Beyond that, no where in the article does Ika describe what “gender barrier” was “broken” by the Airmen choosing to play a sport. There is no indication any of them had been discouraged, inhibited, or prevented — by anyone other than themselves — from forming and fielding a sports team for any reason, much less because of their gender.
On that point, women have been playing rugby at the US Air Force Academy since the early 1980s — likely before many of the women featured in this article were even born.
So what “gender barrier” did these women supposedly break?
Despite the official Air Force headline, it would seem no “barrier” even existed.
It’s not altogether uncommon for the military to publish a personal interest or sports-related story about troops’ off-duty activities. However, rather than trying to create a sensationalist setting by proclaiming women are “breaking [apparently fake] barriers,” wouldn’t it have been far better to report on the merits of what the women did?
After all, buried within the story was the fact the Air Force team had recently participated in their local “Las Vegas Invitational” amateur rugby tournament. Unfortunately, the article glossed over the event with just a few sentences and a vague reference to the team “[holding] its own” but being eliminated.
By comparison, an older (and much shorter) article about an Airman being selected for the Air Force rugby team focused primarily on his performance. His gender isn’t discussed, and but for an accompanying photo the reader would have no idea about any of his physical traits.
With International Women’s Day and other cultural focus on gender recently, perhaps Air Force Public Affairs wanted to contribute to the narrative of barrier-breaking, glass ceiling-shattering, stereotype-defying women.

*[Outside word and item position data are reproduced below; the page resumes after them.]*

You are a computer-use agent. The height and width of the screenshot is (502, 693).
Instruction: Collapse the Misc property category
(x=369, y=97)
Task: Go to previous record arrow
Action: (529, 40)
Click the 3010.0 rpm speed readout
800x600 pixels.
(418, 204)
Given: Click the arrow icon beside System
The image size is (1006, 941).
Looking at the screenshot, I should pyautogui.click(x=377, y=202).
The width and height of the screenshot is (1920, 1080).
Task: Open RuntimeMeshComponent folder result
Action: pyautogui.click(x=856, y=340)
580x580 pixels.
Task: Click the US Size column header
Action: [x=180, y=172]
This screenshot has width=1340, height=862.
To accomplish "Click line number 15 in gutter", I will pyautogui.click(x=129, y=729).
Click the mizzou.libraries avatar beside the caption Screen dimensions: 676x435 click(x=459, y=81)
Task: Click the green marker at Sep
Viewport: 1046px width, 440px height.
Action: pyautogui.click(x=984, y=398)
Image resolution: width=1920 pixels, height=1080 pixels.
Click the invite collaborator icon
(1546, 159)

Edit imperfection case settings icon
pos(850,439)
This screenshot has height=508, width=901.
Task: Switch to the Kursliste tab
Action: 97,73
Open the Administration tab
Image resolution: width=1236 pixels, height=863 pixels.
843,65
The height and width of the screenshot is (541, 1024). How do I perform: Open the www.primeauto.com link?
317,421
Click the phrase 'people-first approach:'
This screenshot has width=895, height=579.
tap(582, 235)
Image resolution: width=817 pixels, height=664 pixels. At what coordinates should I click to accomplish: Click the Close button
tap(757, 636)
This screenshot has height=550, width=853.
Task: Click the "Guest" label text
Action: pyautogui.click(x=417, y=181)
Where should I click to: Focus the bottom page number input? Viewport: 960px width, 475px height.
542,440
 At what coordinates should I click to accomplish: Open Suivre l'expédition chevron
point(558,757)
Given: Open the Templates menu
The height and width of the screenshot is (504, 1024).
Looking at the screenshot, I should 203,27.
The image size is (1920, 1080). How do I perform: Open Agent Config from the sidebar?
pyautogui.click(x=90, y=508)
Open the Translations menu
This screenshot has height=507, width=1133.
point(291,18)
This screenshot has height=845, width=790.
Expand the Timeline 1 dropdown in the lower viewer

But for a government institution that claims to pride itself on tolerance, equality, and meritocracy, it does itself no favors by parroting mantras that seem to undermine those very goals.
Perhaps someday society will move beyond the idea that “Person Does Something” is newsworthy simply because of the gender, race, sexual practices, eye color, height, etc., of the person who did it.
Some might say — particularly in light of recent events — the military has spent so much time proactively focusing on physical traits it has neglected to foster the ethical, moral, and character traits of its troops.
A “culture war” over sex and gender won’t affect the military’s ability to win or lose in combat. But if the US military loses the moral high ground, it won’t matter if it “wins” the war.
I have a dream that my four little children will one day live in a nation where they will not be judged by the color of their skin but by the content of their character.